I have said all along that Trump’s success is an indictment of our educational system, but this goes even deeper. It goes to the fact that thousands of people in this country not only lack an education (and I am not speaking about schooling), but also have felt themselves excluded from the table of those whose reason directs them to goals the uneducated  simply cannot possibly be expected to understand, much less achieve.

Schopenhauer seems to be describing perfectly the man who is our president-elect:

“. . . we find in many men a strong, i.e., decided, resolute, persistent, unbending, wayward, and vehement will, combined with a very weak and incapable understanding, so that every one who has to do with them is thrown into despair, for their will remains inaccessible to all reason and ideas, and is not to be got at, so that it is hidden, as it were, in a sack, out of which it wills blindly.”

Those who “have to do with him” are those who would offer the man advice, not his mindless minions who also follow him (from a distance) “blindly.” We are talking about two distinct types of humans here, though this may sound harsh. There are those who have developed intellect to varying degrees, depending on “experience and education.” And there are those who are more or less the embodiment of will, undirected and filled with anger, hatred, and fear — the emotions that help define will for Schopenhauer.
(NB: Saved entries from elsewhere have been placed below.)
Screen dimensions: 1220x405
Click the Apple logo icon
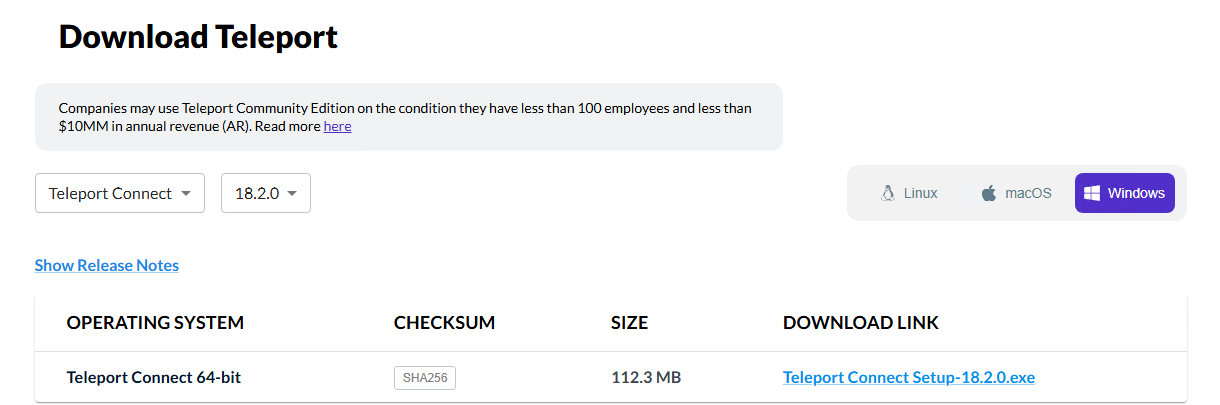[x=988, y=193]
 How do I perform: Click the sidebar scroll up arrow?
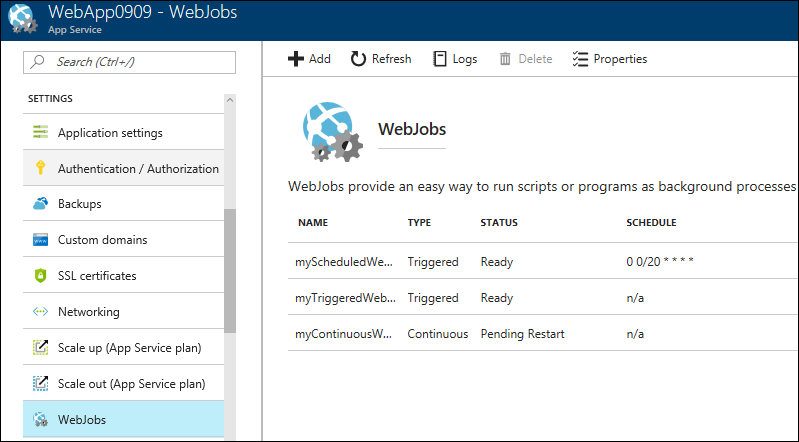pyautogui.click(x=230, y=100)
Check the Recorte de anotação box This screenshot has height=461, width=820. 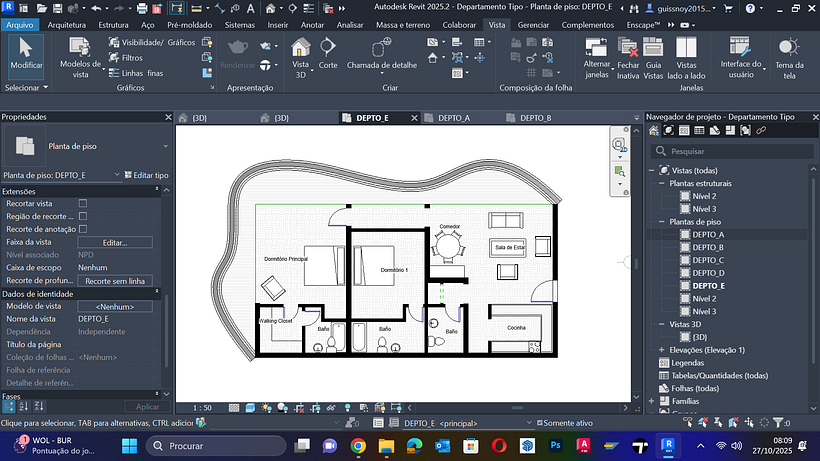(83, 229)
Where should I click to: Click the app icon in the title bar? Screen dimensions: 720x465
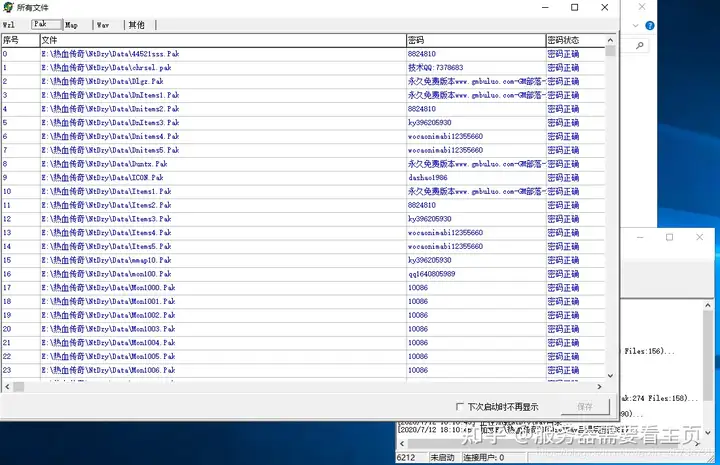pos(8,7)
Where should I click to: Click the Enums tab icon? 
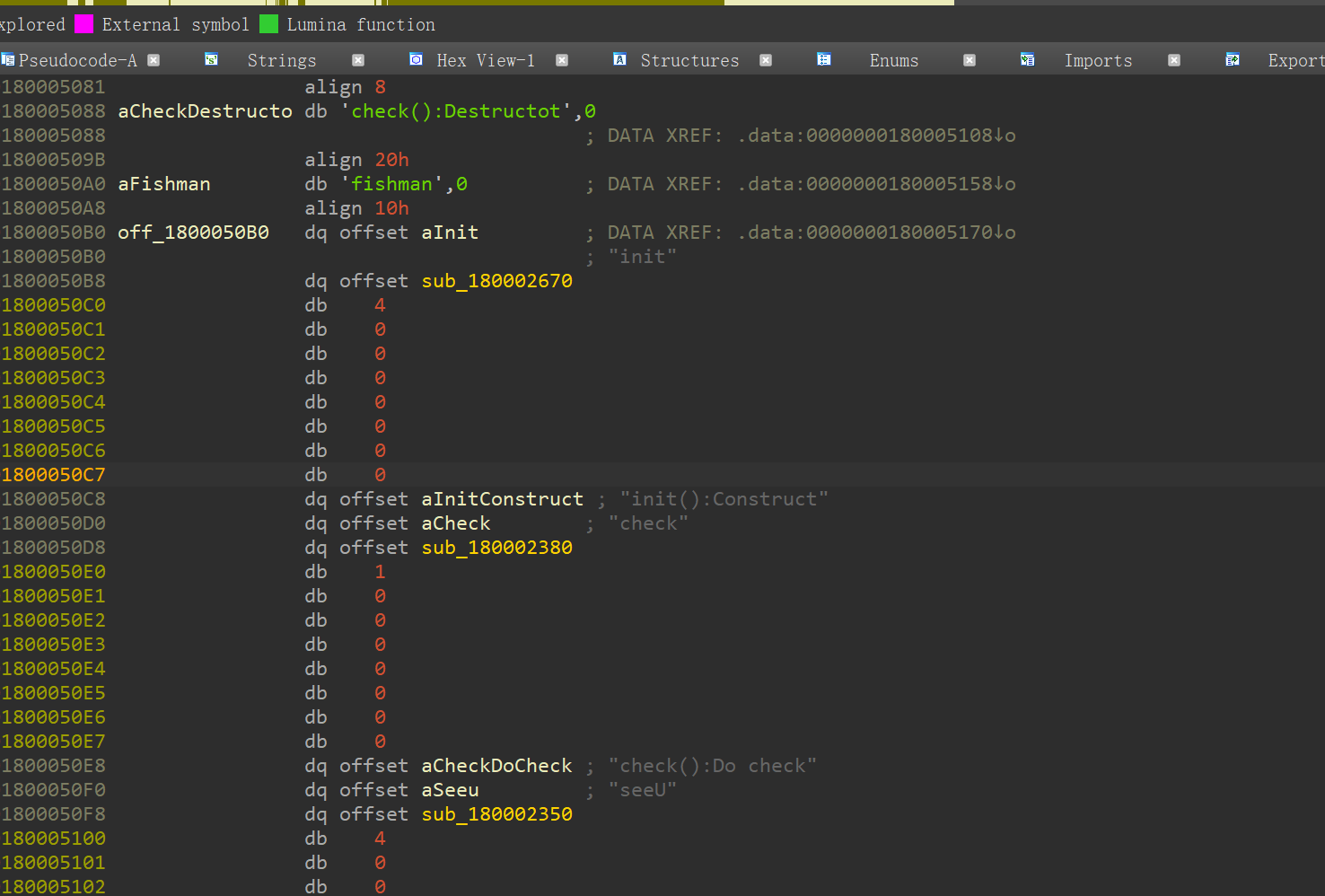823,60

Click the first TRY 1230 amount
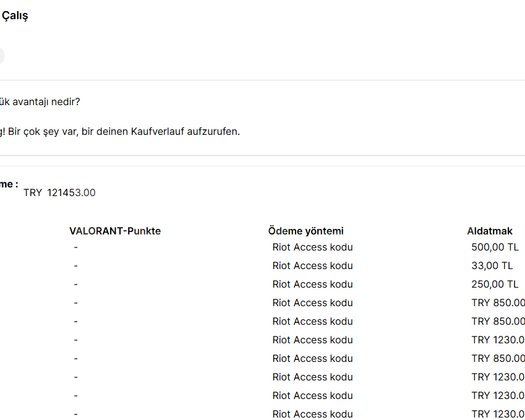click(498, 340)
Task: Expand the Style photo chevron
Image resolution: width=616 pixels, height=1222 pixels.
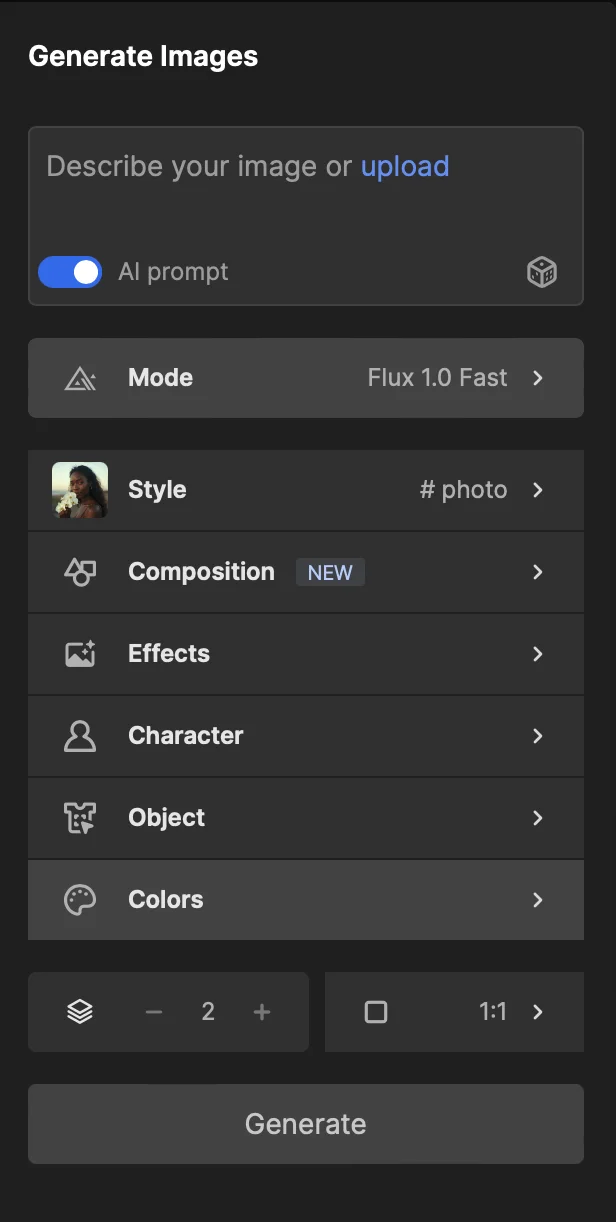Action: click(538, 490)
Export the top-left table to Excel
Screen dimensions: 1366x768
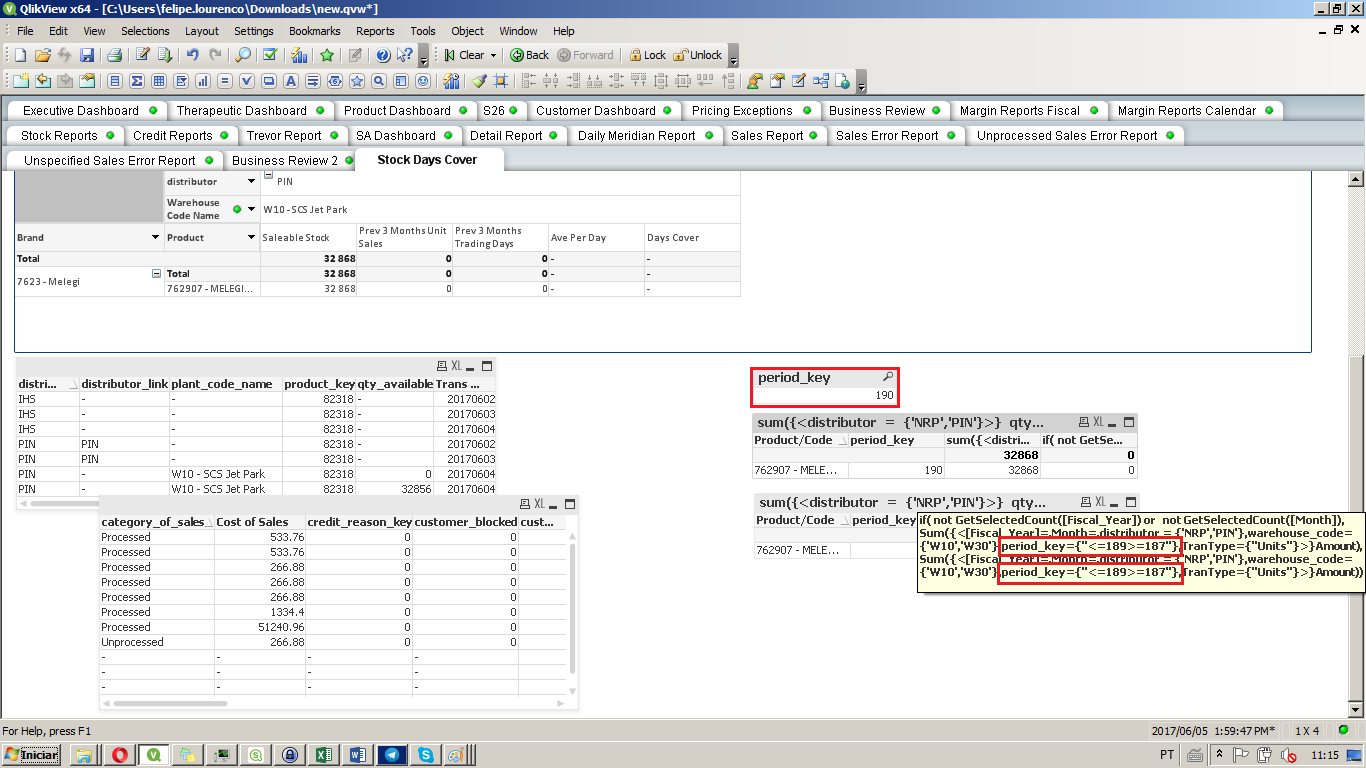456,366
The two types are almost certainly incapable of fully understanding or communicating with one another: reasoning is lost on those with diminished  intellect,  just as those who can reason find it incomprehensible that so many could follow a man like Donald Trump.

Now, to be sure, this analysis leans heavily on the authority of a nineteenth century philosopher whom very few have read or even heard of. But if we take his deliberations as  a starting point we can begin to form a hypothesis that helps us to grasp the nature of human nature and the manifold differences there are among us all — and the fact that a great many people in this country do indeed follow blindly one of their kind who seems to them to be offering them hope and direction.